[START SELECTED TEXT]

Nineteen inmates of the Viana Penitentiary Establishment in Luanda, Angola, were baptized within the prison premises on Friday, January 5, 2018. The baptizing ministers were Pastor Burns Musa Sibanda (a prisoner at that time), who is the Chief Financial Officer of the North-Eastern Angola Union mission, and Pastor Benedito Paulino, leader of the Emmanuel mission district, in Viana municipality of Luanda Province. Other inmates recommended by Evangelical churches also presented themselves for baptism, but were not approved since they had not participated in the prescribed Bible study program. I, who was also in prison with Pastor Sibanda, joined the other imprisoned and visiting members of the Seventh day Adventist Church in witnessing and giving assistance during the baptismal ceremony.

Among those baptized, was a young man named Luciano, aged 23, who had accepted Christ during August 25-28, 2017, when Pastor Sibanda and four others had been unjustly imprisoned. During their three days stay in prison, they participated in Sabbath worship services where Pastor Sibanda preached. His colleagues assisted in different ways. Their presence in prison strongly impressed inmates like Luciano, who decided to get baptized and join the Seventh-day Adventist church. 

Prior to the baptismal ceremony referred to above, Pastors Sibanda and I had been arrested on false charges and sent to Viana prison on December 29, 2017. The Supreme Court of Angola, however, annulled our unjust imprisonment on February 15, 2018, and granted us unconditional release from prison, which we realized on Wednesday, February 28, 2018.

While in prison, Pastors Sibanda and I actively participated in various Adventist church programs, some of which were run by visiting Seventh day Adventist church groups, as well as attending other worship programs conducted by Evangelical church groups. We held Bible study discussions, fulfilled preaching assignments, as well as promoting the reading of the Spirit of Prophecy books. We generously shared our literature, food (bread, fruits, juices, drinking water, etc.) and toiletries with several inmates. The food stuffs were supplied by Mrs Bonginkosi Sibanda and by other Adventist church members and friends. Other service rendered in prison, included the appointment of Pastor Sibanda, who happened to be the most senior member of our Caserna (cell room) as a counselor – a respected responsibility in the prison disciplinary order.

[END SELECTED TEXT]

| ACTIONS TO TAKE |
1. From the Viana prison account, return the passage starting with "While in prison, Pastors" and going on through "prison disciplinary order.".
2. Decide whether each statement agrees with the Viana prison account, answering yes or no and quoting the words that settle it: (a) The baptism in the prison was held on Friday, January 5, 2018. (b) Inmates recommended by Evangelical churches were baptized along with the nineteen. (c) Luciano was 25 years old when he was baptized.
3. Extend the Viana prison account past its final sentence.

[START DATASET ENTRIES]

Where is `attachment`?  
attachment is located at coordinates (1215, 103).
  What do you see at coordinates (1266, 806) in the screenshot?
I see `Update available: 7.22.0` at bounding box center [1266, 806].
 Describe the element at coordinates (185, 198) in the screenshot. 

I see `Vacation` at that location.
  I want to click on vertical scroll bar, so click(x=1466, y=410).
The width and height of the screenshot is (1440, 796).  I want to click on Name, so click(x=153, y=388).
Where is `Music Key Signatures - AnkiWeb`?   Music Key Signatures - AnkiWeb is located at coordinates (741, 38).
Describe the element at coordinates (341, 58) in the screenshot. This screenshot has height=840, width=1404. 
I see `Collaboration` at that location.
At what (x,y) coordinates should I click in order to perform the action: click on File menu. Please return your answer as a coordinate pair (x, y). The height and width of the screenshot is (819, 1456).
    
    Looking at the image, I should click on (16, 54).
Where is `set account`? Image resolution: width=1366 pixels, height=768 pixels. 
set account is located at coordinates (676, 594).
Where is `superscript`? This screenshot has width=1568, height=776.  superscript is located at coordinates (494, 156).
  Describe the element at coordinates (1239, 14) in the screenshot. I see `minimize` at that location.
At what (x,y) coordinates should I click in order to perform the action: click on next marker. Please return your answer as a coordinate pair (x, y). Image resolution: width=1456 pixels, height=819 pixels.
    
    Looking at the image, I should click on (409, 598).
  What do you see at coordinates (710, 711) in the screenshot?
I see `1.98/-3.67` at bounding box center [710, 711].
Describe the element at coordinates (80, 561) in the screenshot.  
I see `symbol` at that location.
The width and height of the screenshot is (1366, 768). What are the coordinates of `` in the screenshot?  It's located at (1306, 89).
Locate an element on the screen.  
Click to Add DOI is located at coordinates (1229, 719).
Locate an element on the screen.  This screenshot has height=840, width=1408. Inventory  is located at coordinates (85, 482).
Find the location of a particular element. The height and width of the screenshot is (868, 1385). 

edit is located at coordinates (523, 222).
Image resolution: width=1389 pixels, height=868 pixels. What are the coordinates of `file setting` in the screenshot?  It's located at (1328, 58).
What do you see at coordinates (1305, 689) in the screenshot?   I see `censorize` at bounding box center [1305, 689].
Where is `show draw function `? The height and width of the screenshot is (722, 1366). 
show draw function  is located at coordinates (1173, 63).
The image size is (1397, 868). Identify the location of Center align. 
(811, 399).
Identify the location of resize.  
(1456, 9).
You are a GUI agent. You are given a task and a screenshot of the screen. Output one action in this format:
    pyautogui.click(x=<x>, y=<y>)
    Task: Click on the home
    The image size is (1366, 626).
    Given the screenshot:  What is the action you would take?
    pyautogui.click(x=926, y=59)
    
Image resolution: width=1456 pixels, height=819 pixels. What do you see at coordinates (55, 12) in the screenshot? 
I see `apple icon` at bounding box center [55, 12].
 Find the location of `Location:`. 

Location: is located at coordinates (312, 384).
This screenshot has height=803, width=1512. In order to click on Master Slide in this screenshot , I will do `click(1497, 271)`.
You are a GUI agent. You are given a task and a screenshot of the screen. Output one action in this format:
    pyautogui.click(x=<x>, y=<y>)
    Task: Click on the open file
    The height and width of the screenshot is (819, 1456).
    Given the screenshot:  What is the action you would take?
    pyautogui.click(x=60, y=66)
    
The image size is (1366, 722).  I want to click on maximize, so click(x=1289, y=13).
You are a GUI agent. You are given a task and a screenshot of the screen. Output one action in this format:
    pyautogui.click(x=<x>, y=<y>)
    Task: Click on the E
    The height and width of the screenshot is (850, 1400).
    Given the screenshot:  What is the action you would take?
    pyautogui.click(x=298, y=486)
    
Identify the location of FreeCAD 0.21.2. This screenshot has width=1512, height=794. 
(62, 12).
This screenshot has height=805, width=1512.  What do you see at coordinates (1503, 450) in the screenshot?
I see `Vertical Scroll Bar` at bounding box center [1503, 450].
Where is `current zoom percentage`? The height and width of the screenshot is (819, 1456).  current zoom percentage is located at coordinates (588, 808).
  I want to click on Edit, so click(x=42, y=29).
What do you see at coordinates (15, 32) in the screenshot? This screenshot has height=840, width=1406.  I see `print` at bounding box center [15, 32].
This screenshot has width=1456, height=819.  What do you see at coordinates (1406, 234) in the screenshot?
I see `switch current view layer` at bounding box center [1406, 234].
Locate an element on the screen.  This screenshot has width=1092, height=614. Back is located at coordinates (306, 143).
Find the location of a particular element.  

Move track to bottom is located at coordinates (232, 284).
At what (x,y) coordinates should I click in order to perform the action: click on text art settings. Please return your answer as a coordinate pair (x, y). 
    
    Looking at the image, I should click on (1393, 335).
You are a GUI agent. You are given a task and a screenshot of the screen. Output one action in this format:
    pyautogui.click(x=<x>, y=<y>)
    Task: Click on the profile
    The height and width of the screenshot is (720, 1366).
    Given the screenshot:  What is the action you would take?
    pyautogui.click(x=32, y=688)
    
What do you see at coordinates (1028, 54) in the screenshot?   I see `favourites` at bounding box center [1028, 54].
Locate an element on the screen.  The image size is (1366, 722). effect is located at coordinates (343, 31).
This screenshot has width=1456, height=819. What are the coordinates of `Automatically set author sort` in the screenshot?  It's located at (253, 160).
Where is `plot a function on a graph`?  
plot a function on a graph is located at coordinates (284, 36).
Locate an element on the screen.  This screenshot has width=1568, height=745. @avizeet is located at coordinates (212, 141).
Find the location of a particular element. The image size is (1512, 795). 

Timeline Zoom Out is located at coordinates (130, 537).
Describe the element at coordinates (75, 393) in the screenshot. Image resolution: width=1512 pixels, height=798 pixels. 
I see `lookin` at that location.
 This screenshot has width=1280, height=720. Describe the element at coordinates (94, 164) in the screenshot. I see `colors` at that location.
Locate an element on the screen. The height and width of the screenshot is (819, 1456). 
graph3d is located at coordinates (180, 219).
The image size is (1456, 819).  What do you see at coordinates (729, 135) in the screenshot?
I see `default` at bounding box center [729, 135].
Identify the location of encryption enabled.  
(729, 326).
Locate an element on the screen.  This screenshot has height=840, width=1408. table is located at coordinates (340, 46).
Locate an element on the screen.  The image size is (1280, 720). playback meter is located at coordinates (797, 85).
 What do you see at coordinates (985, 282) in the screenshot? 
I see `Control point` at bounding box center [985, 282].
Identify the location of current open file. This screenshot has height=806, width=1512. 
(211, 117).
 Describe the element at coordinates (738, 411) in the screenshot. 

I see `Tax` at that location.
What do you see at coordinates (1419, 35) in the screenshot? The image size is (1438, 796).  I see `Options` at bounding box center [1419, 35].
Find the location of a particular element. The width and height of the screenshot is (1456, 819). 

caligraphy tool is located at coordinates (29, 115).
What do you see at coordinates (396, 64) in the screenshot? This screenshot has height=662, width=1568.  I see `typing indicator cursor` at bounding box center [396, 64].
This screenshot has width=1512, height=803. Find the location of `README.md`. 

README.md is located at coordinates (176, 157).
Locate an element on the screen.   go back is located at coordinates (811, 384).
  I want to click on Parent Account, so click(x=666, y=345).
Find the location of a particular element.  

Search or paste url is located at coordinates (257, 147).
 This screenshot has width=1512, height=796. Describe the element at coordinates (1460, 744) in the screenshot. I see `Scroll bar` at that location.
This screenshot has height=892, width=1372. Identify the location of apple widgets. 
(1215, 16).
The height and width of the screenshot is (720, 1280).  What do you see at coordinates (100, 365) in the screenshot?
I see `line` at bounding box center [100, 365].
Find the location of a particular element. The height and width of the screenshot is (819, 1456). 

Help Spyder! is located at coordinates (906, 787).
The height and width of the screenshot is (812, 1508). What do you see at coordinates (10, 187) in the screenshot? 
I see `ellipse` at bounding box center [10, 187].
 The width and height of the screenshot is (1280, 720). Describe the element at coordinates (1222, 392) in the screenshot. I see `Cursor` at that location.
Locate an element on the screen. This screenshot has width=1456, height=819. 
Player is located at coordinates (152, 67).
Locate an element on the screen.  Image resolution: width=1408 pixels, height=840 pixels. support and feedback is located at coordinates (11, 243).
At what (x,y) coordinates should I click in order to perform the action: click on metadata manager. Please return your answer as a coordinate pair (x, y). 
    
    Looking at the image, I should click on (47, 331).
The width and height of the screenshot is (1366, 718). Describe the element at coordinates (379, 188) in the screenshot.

[END DATASET ENTRIES]

| RESULTS FOR EACH TASK |
1.
While in prison, Pastors Sibanda and I actively participated in various Adventist church programs, some of which were run by visiting Seventh day Adventist church groups, as well as attending other worship programs conducted by Evangelical church groups. We held Bible study discussions, fulfilled preaching assignments, as well as promoting the reading of the Spirit of Prophecy books. We generously shared our literature, food (bread, fruits, juices, drinking water, etc.) and toiletries with several inmates. The food stuffs were supplied by Mrs Bonginkosi Sibanda and by other Adventist church members and friends. Other service rendered in prison, included the appointment of Pastor Sibanda, who happened to be the most senior member of our Caserna (cell room) as a counselor – a respected responsibility in the prison disciplinary order.

2.
(a) Yes: "were baptized within the prison premises on Friday, January 5, 2018."
(b) No: "but were not approved since they had not participated in the prescribed Bible study program."
(c) No: "a young man named Luciano, aged 23."

3.
In prison, we received kind treatment and respect from fellow inmates and from prison police officers. For instance, on the day of our arrival in prison, a young inmate by the name of Emanuel, offered his bed with clean linen and mosquito net for Pastor Sibanda’s use. Other inmates offered their spare prison uniform clothes for our use, since the prison establishment did not have any new uniforms in stock. (Prison uniform must be worn every time an inmate has to leave the prison buildings). Inmates also shared with us other necessities such as washing basins, water storage bottles, and they even taught us how to preserve food in prison. When water for general use was in short supply, Adventist inmates in other rooms used to send us a few five-liter bottles of water to sustain us until the shortage was over.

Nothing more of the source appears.